As far as pipers are concerned, the decision arrived at by commanding officers of the two schools is equally indicative of the esteem in which they hold them.


[A HISTORY OF THE PIPES]

At what stages of his development primitive man discovered he could obtain musical sounds by blowing on a hollow reed we cannot now ascertain; if we could do so we could at once determine when the pipe came into existence. It is unprofitable to speculate on this point.

What we do know, however, is that men playing the pipe are portrayed in sculptures the date of which is fixed by the best authorities as about 4000 B.C., and we conclude that in Chaldaea, Egypt, Assyria and Persia at least, the pipe—but not necessarily the bagpipe—had become a recognised musical instrument.

Actual specimens of the Egyptian pipe dating back to at least 1500 B.C. are in existence, and we know that they had a reed giving a scale almost identical with the chromatic scale; they also had a drone.

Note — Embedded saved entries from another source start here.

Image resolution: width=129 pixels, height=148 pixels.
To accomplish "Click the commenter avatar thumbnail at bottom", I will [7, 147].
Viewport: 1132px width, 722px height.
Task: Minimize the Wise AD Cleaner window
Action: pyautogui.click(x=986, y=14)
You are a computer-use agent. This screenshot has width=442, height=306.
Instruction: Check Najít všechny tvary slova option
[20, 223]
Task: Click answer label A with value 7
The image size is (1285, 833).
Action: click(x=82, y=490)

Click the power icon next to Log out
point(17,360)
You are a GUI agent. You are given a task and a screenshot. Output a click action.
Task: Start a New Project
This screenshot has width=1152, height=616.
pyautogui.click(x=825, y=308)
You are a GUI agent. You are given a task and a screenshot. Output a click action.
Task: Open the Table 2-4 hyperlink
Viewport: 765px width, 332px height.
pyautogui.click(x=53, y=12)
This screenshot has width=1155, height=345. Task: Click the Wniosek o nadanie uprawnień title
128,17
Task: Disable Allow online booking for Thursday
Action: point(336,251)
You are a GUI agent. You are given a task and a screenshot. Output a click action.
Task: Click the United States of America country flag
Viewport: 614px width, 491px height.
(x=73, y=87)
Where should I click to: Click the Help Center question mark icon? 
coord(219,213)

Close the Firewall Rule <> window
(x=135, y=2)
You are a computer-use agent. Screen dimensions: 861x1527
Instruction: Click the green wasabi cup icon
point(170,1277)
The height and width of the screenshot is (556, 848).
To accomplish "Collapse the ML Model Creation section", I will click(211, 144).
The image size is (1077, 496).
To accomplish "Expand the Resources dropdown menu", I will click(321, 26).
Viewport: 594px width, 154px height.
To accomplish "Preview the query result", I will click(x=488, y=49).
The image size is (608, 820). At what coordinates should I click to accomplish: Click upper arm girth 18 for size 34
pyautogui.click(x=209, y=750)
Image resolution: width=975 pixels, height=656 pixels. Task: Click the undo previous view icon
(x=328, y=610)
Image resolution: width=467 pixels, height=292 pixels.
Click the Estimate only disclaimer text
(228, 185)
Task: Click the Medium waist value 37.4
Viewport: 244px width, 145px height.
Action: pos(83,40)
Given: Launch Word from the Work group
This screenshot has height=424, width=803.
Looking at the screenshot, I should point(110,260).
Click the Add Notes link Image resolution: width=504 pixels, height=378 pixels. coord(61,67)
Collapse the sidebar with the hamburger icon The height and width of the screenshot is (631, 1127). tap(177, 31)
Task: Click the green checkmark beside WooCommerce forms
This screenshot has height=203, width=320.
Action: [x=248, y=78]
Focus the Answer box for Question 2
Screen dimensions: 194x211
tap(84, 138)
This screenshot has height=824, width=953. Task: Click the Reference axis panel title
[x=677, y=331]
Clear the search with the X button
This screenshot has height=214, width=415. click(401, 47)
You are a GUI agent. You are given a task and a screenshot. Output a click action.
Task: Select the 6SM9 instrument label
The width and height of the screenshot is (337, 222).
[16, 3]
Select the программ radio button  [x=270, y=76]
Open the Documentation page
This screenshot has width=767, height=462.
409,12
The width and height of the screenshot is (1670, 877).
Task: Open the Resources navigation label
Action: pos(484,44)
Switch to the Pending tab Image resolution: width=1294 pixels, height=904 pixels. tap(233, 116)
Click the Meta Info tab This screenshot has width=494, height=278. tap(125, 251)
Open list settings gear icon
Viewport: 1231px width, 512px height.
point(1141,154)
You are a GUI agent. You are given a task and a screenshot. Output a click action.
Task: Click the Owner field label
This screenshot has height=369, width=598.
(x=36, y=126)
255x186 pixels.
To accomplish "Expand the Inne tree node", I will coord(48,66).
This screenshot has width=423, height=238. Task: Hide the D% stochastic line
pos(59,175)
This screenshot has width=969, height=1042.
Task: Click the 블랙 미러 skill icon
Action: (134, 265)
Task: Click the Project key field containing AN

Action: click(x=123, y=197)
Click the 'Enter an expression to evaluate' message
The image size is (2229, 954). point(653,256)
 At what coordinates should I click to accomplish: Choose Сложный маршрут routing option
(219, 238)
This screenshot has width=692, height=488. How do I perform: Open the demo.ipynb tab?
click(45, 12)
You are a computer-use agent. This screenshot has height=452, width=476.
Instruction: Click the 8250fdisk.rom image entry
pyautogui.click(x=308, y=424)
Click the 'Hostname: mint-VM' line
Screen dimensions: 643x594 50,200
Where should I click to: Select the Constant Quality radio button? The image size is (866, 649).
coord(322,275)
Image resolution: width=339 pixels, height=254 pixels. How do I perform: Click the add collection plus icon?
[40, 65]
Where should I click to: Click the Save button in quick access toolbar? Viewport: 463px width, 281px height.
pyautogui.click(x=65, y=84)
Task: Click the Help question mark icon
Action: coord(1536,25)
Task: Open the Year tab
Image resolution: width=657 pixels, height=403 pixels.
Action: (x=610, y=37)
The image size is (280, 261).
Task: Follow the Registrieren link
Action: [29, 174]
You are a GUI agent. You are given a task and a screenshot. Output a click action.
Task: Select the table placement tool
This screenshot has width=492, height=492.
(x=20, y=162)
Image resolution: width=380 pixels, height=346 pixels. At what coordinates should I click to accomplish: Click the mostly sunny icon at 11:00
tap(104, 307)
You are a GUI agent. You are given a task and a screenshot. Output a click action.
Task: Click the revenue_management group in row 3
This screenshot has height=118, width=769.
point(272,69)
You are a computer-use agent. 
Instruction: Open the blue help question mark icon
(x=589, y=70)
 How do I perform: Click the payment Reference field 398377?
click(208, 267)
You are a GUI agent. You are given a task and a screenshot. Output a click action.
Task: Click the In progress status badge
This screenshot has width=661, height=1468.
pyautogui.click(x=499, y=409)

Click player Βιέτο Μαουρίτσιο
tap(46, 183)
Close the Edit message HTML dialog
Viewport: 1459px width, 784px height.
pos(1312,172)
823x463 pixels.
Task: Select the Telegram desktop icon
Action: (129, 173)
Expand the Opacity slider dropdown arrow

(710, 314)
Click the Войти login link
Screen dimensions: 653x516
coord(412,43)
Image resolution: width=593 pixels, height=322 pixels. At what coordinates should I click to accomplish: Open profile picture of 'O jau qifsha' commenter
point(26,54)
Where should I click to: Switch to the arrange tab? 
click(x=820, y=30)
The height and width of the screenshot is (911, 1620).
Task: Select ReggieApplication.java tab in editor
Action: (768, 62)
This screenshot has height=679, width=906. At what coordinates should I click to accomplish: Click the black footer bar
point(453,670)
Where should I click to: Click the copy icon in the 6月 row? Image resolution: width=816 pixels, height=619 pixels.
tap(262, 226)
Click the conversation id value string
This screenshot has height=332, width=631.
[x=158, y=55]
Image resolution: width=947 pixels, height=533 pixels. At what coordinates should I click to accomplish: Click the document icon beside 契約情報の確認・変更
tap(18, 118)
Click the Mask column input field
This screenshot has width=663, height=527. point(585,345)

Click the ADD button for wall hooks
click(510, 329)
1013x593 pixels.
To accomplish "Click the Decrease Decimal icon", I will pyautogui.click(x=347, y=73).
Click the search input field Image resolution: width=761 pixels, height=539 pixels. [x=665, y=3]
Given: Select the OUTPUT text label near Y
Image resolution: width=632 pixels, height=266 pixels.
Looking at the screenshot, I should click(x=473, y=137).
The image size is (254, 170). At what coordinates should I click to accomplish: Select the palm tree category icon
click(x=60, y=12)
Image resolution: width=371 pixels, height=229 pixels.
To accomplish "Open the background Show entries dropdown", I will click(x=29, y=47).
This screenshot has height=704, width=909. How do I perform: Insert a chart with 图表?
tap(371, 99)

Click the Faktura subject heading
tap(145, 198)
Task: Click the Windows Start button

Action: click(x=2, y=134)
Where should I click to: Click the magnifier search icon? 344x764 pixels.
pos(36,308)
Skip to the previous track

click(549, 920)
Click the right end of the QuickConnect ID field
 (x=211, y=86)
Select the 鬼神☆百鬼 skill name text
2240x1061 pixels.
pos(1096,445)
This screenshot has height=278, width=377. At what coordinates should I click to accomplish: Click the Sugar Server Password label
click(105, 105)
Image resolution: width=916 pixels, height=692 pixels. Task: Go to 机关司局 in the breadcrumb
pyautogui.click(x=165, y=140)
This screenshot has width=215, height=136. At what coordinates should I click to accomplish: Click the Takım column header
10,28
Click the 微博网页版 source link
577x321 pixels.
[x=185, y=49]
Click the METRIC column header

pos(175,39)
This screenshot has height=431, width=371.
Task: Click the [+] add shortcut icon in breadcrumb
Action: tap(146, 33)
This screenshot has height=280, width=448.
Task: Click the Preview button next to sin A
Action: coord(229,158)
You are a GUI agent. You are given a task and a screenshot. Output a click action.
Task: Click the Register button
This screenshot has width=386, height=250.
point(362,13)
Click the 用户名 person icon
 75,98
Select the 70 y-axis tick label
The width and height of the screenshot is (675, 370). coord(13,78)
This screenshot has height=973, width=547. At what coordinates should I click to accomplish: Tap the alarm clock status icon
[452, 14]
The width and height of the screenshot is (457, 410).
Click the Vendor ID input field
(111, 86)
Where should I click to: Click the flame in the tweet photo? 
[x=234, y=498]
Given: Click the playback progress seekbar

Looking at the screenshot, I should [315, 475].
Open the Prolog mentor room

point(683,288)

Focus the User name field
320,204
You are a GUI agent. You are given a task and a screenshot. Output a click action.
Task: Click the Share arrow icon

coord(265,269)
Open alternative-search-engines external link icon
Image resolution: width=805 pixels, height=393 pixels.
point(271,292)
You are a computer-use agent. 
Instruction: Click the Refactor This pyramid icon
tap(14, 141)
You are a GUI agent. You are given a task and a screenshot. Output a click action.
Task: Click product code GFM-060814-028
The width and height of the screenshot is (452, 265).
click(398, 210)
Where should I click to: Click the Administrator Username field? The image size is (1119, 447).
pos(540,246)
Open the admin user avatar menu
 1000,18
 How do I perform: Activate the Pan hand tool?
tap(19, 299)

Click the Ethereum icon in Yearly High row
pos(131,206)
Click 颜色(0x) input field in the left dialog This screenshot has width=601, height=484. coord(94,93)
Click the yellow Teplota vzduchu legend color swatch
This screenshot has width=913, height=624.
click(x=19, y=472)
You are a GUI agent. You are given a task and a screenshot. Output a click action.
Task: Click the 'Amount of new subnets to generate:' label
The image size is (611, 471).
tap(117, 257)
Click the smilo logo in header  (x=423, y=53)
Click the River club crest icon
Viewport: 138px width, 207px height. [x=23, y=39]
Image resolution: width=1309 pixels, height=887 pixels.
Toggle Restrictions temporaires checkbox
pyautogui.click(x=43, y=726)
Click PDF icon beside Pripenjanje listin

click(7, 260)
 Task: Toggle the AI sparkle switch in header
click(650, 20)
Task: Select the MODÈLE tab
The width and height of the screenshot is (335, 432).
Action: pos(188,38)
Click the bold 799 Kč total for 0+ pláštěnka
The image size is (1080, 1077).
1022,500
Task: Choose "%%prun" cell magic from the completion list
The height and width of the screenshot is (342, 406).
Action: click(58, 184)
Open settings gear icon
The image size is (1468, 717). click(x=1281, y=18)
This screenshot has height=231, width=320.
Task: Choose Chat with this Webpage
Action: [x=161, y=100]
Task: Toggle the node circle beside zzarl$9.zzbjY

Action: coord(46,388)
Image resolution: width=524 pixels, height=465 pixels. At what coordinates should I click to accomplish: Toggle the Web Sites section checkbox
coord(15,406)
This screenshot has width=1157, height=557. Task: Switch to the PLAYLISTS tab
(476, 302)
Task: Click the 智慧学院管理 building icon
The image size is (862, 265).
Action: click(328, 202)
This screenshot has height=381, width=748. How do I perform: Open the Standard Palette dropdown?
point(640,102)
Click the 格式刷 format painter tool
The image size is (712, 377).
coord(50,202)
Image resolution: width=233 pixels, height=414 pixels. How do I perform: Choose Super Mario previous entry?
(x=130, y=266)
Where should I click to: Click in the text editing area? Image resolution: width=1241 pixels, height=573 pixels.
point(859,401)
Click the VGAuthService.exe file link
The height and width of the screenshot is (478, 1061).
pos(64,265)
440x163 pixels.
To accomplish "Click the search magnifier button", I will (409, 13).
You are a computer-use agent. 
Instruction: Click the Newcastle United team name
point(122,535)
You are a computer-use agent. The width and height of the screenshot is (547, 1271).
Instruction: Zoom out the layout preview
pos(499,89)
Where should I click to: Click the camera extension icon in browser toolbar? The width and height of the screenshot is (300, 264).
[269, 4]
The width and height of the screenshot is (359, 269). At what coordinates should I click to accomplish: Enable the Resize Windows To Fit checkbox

Such a pipe had, clearly, advanced some way on the upward development to "piob mhor."

Every stage in its evolution still persists in some country in the world, and by comparing these it is possible to trace the actual process. Thus, besides the single pipe, which is world-wide in its distribution, we have the Egyptian "arghool," which consists of a pipe "chanter" and drone lying side by side; and the later development, the "zummarah," has a bag. In India the twentieth century snake charmer has an instrument in which chanter and single drone lie side by side fixed into a small gourd with a lump of wax. The chanter has a small reed very similar to our own chanter reeds, and, although the scale differs, the sound produced is remarkably similar. This instrument is essentially a single drone bagpipe, and is to be found all over India, in Yunnan and other parts of China.

Note.—The author takes this opportunity of acknowledging his indebtedness for much of the early history of the instrument to Manson's The Highland Bagpipe and Dr. Grattan Flood's The Story of the Bagpipe, both monuments of research.